Text block ▸
Congress "CARES" for Wealthy With COVID-19 Tax Giveaways

Senate Majority Leader Mitch McConnell (R-Ky.) and Treasury Secretary Steven Mnuchin attend a meeting in the Hart Senate Office Building on Capitol Hill on March 20, 2020 in Washington, D.C. (Photo: Drew Angerer/Getty Images)

Congress "CARES" for Wealthy With COVID-19 Tax Giveaways

At a time when record numbers of Americans are facing unemployment, state and local governments are facing a perfect storm of growing public investment needs and vanishing tax revenues, and small business owners are struggling to avoid even more layoffs, lavishing tax breaks on the top 1 percent in this way shouldn’t be in anyone’s top 20 list of needed tax changes.

ITEP Blog

Although the ink is now dry on last week's broad economic relief agreement, the so-called Coronavirus Economic Relief and Security (CARES) Act, it's not too late to critique the plan and evaluate who benefits and whether the plan lives up to its promises.

The CARES Act includes rebates to individuals and families, but it also reserves an astonishing amount of tax breaks for wealthy individuals and large businesses. One of these breaks, as noted by the Wall Street Journal's Jesse Drucker last week, would allow married taxpayers with incomes over $500,000 to use losses to help zero out their personal income taxes. This could benefit all types of business owners, from your local florist to a real estate investor or hedge fund manager--as long as their incomes from non-business sources put them in the top 1 percent stratosphere.

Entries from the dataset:
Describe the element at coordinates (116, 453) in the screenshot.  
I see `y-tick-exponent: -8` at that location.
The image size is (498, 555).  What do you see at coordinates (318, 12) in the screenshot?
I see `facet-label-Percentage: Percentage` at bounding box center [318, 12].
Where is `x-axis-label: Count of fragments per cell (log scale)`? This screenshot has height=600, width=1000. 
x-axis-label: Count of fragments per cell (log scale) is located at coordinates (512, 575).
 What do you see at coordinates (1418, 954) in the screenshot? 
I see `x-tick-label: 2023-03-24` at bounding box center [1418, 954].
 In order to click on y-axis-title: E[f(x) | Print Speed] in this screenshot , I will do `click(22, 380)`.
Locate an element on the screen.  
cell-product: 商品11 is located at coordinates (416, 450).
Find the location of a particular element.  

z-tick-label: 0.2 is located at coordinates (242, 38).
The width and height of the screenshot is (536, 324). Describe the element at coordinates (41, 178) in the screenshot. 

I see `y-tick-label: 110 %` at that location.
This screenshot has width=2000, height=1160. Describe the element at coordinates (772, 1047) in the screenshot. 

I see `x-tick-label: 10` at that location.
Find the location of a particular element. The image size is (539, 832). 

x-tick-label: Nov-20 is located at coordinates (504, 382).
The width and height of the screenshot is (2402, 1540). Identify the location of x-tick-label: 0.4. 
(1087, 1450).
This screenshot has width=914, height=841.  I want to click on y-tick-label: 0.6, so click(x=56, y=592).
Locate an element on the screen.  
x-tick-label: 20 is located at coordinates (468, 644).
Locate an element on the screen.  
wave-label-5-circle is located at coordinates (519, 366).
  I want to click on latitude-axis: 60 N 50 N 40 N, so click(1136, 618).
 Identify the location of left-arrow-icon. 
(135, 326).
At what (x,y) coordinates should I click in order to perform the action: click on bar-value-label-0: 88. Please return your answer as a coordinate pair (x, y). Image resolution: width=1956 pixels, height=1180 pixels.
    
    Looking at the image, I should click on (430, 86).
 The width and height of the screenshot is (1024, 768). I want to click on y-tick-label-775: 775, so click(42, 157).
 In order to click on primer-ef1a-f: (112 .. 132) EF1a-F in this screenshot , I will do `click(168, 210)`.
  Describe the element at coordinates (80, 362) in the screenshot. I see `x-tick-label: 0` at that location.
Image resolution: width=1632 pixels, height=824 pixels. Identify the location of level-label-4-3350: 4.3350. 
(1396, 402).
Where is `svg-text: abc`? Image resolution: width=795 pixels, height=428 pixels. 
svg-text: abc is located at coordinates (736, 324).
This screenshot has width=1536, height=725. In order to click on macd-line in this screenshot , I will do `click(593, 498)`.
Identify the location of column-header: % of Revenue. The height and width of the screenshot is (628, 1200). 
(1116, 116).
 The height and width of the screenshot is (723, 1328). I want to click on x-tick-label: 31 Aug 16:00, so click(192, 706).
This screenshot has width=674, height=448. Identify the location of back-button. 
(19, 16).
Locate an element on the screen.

Exercise set ▸
1 – Rewrite the photo caption of the CARES Act article from "Senate Majority Leader" up to and including "Drew Angerer/Getty Images)", replacing "Hart Senate Office Building" with "Dirksen Senate Office Building".
2 – Summarize the CARES Act article in two sentences.
3 – Continue the CARES Act article from the point where it stops.
This listing was drawn from a separate source.

Answer set ▸
1 –
Senate Majority Leader Mitch McConnell (R-Ky.) and Treasury Secretary Steven Mnuchin attend a meeting in the Dirksen Senate Office Building on Capitol Hill on March 20, 2020 in Washington, D.C. (Photo: Drew Angerer/Getty Images)

2 – Although the CARES Act has passed, it is still worth evaluating who benefits, since alongside rebates for individuals and families it reserves a large amount of tax breaks for wealthy individuals and large businesses. One break would let married taxpayers with incomes over $500,000 use losses to zero out their personal income taxes, which the article says should not be a priority while record numbers of Americans face unemployment, state and local governments lose tax revenue, and small businesses struggle to avoid layoffs.

3 –
This change is the second most expensive tax provision (after the individual tax rebate) in the CARES Act, according to a March 26 analysis from the Joint Committee on Taxation (JCT). It only benefits owners of pass-through businesses (businesses that do not pay the corporate income tax). This provision reverses one of the few meaningful revenue raisers in the 2017 so-called Tax Cuts and Jobs Act (TCJA), which had restricted the use of losses from pass-through businesses to offset more than $500,000 of non-business personal income for married couples, or $250,000 for unmarried taxpayers.

It's worth dwelling on this point: even after the 2017 law's revenue-raiser, a married couple with losses from pass-through businesses could use those losses to offset up to $500,000 of personal income from other sources, such as wages, capital gains or dividends. It's only when non-business income exceeded $500,001 that the post-2017 limit applied, and even then any losses exceeding $500,000 could be carried forward to the next tax year.

In a tax code littered with high-end giveaways, TCJA's pass-through loss limit was a rare example of a rule requiring tax payments by the very best-off Americans. But in crafting legislation to address the current health and economic crises, lawmakers decided repealing that revenue-raiser was the second most important change they could make to the tax code.

JCT estimates that the CARES Act's provision repealing this part of TCJA will cost $169 billion over a decade, but most of that cost will be incurred this year and next year. That's because the provision suspends the TCJA pass-through loss limit for 2020 and retroactively for 2018 and 2019, meaning business owners will amend 2018 returns and 2019 returns that are already filed and will receive refunds from the IRS this year and next year.

The entire federal estate tax only raised $16 billion in 2019, which means this change can be thought of as equivalent to a decade-long estate tax repeal. And, logically, we would expect all or nearly all the benefit to go to the richest 1 percent, just as we would with repeal of the estate tax.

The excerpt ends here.